Wann Batching nützlich sein kann

Batching

Batching, also die Produktion in (unnötig) großen Losen ist die Ursache vieler Formen der Verschwendung, die teilweise Auswirkung auf die externen Kunden haben (typischerweise in Form von Wartezeiten aufgrund hoher Durchlaufzeiten), aber auch innerhalb des Unternehmens oder einer Organisation negative Konsequenzen bewirken. Negative Konsequenzen in Form von Überproduktion, Transporten und Bewegung, Lagerhaltung, zusätzlichen Prozessschritten und ingesamt resultierend auch Defekte und Fehler in Zwischen- oder Endprodukten.

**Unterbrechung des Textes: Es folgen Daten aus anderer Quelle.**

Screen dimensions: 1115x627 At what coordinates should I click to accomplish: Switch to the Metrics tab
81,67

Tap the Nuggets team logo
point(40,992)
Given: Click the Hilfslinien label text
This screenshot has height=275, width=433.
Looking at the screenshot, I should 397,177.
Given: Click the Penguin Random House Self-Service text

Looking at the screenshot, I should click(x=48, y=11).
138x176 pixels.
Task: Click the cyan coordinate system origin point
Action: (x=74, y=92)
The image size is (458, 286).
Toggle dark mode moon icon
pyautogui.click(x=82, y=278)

Trotzdem sollte man auch hier nicht sklavisch und unreflektiert reagieren, sondern immer das übergeordnete Ziel vor Augen haben. Speziell bei der Durchlaufzeit und resultierenden Wartezeiten gibt es durchaus Fälle, in denen die schnelle Lieferung eines einzelnen Teils oder einer einzelnen Dienstleistung gar kein Qualitätsmerkmal darstellt, weil es möglicherweise nur auf die gesamte Lieferung ankommt und auch keine anderen Abläufe behindert werden, weil gar nicht in ein Batch eingefügt werden soll.

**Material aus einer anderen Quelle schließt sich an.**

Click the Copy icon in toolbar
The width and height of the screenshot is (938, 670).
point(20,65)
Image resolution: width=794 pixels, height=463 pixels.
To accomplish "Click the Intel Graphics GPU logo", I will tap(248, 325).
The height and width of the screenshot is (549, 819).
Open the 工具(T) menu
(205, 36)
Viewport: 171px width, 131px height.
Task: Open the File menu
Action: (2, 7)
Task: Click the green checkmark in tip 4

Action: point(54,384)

In diesen Fällen kann Batching durchaus Vorteile haben, bspw. weil Rüstzeiten nicht mehrfach auftreten oder weil keine Unterbrechungen auftreten. Das kann sowohl für manuelle Routinetätigkeiten gelten, ebenso wie für geistige Denkleistungen. Speziell letzteres kann auch Formen des Multitasking annehmen, von dem allgemein bekannt ist, dass allein schon der Taskwechsel geistige Anstrengungen verursacht, die auch in zeitlicher Verzögerung resultiert, für die Konzentration auch nicht unbedingt förderlich ist und schon dadurch Fehler und Nacharbeiten verursachen kann.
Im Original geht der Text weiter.